En la tipología del inventor las categorías se desagregan con limpieza y están encabezadas por una hornada de pobres diablos a los que la gente mira siempre con conmiseración ya que invierten su vida en la búsqueda de cosas extraordinarias para salir de pobres. En este grupo identifico con claridad a los que buscan fórmulas para que salga pelo, a aquellos que quieren producir un bistec que sepa a lechuga y los que diseñan unas tablas en las que se puede apreciar, si se tiene el tiempo y la paciencia suficiente, el día que estaremos destinados a morir. Una vez en una fiesta conocí a un señor que no estaba ebrio ni padecía de retardo mental que invirtió dos horas en explicarme que estaba inventando una gorra que permitiría “conservar las ondas cerebrales”, un servidor, muy interesado preguntó cuál sería la razón para preservar tal patrimonio neurológico y el buen hombre respondió que con el sombrero puesto uno viviría lúcido hasta los cien años ya que nuestras ideas en lugar de perderse en el éter quedarían dentro de nuestro cerebro, en ese momento me quedé pensando que -dado que mi interlocutor no traía su sombrero- había sufrido un desagüe de las ideas que lo había dejado como estaba, por lo que decidí abstenerme de comprar el producto.

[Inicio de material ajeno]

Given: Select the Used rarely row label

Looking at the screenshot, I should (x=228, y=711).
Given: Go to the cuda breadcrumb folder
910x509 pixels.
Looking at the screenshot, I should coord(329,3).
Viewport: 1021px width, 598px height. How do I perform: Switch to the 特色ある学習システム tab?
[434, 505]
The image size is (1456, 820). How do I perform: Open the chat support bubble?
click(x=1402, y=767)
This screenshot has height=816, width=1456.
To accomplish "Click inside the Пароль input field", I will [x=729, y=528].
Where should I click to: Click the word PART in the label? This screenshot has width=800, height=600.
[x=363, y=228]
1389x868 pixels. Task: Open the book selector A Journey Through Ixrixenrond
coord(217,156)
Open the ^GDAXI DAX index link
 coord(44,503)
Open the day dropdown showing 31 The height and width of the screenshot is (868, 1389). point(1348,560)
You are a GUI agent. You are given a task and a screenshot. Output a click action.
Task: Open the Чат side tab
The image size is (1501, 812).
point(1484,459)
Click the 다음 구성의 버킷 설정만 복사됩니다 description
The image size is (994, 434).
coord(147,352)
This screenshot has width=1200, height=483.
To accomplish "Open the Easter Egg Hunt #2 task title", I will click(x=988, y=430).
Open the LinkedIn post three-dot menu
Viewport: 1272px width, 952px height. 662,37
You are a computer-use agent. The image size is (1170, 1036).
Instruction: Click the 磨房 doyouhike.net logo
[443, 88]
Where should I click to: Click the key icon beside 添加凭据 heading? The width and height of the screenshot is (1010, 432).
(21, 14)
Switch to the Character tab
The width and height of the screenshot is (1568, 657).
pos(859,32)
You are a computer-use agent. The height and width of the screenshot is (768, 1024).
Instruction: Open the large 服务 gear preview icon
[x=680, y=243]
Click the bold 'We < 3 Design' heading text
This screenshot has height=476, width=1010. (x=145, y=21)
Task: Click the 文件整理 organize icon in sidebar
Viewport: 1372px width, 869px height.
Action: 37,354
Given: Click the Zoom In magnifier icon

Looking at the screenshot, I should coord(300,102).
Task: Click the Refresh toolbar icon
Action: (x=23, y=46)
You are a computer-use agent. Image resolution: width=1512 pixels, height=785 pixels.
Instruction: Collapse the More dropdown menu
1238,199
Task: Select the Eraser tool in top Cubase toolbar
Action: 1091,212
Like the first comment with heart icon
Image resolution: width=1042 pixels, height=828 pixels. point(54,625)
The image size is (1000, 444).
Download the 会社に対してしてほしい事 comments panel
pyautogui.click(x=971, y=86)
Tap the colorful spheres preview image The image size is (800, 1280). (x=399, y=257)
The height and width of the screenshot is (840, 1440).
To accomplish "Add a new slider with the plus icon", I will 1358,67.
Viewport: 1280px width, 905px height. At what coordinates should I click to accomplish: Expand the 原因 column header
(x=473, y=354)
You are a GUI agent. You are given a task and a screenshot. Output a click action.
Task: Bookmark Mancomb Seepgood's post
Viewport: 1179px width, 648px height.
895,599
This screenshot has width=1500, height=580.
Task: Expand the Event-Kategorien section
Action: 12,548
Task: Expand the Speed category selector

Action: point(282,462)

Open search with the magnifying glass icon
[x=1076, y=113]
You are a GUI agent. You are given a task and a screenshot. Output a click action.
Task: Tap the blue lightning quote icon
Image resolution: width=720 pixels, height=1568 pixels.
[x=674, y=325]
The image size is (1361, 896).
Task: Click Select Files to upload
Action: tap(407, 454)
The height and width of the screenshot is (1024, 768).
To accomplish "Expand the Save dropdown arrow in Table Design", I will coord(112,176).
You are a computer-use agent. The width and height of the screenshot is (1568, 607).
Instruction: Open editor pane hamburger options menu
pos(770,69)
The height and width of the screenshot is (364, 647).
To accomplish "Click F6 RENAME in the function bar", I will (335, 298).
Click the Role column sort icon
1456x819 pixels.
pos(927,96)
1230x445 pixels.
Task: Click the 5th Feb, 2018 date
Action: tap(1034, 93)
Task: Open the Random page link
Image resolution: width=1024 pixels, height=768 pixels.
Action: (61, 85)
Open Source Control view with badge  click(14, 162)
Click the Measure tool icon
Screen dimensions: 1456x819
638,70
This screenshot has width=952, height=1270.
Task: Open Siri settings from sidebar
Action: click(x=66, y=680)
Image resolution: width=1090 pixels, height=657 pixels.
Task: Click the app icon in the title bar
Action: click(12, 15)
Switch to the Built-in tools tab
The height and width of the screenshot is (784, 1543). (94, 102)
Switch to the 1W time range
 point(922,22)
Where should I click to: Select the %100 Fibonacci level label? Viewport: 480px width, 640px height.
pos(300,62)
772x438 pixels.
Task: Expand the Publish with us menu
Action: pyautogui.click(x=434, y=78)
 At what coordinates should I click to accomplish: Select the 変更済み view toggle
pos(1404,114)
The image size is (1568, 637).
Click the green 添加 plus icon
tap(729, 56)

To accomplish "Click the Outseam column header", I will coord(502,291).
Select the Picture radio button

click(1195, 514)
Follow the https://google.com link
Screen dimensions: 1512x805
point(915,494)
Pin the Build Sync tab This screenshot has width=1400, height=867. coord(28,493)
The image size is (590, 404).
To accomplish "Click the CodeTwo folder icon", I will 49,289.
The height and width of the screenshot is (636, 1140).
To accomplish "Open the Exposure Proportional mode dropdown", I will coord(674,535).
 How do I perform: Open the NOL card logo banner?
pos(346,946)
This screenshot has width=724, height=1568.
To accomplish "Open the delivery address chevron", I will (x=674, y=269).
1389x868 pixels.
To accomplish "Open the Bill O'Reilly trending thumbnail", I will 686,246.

El segundo grupo es el de los hombres que tuvieron la idea pero no la prioridad. Prácticamente en cualquier familia hay una historia del tío que inventó la pluma fuente pero perdió la gloria porque fue engañado. Conozco a uno por ejemplo, que vivió convencido de que él inventó el juego del turista mundial (ése en el que el chiste era comprar Liberia) y sufrió un despojo por parte de los gringos por lo que en mudo boicot se negaba a jugarlo.
Existen otros hombres que han hecho cosas utilísimas pero anónimas. No me imagino un mundo sin clips o lo que sería la vida sin la palanca con la que se jala el excusado. Estoy convencido de que he llevado una existencia razonable gracias a la goma de borrar que se inventó para eliminar la evidencia de nuestras inconstancias y errores (por definición soy inconstante y erróneo). Supongo que sólo los familiares de estas personas saben de la valía de su pariente el inventor y me imagino a veces un destino de alcoholismo en el que un señor en la cantina les grita a todos “yo soy el padre del post it” para luego hundirse en llanto.
La última categoría es la de los finales felices y está compuesta por todo producto que a usted le suene a apellido (imaginar en este momento que le es presentado a uno el señor Firestone). En este grupo de ganadores se cuentan todos aquellos que en un cuchitril decidieron poner a prueba una idea y terminaron forrándose en millones que le dan de vivir actualmente a sus numerosos descendientes, quienes nacen, crecen, se reproducen y mueren homenajeando la memoria del abuelo (normalmente un viejo explotador) que los sacó de brujas.
El único invento que he logrado es el de una bebida con tequila que permite después de dos cañonazos la posibilidad de hablar fluidamente lenguas extranjeras, desgraciadamente aún no logro el antídoto para evitar la sensación posterior de que uno fue atropellado por un trotón de tres toneladas. Ni modo.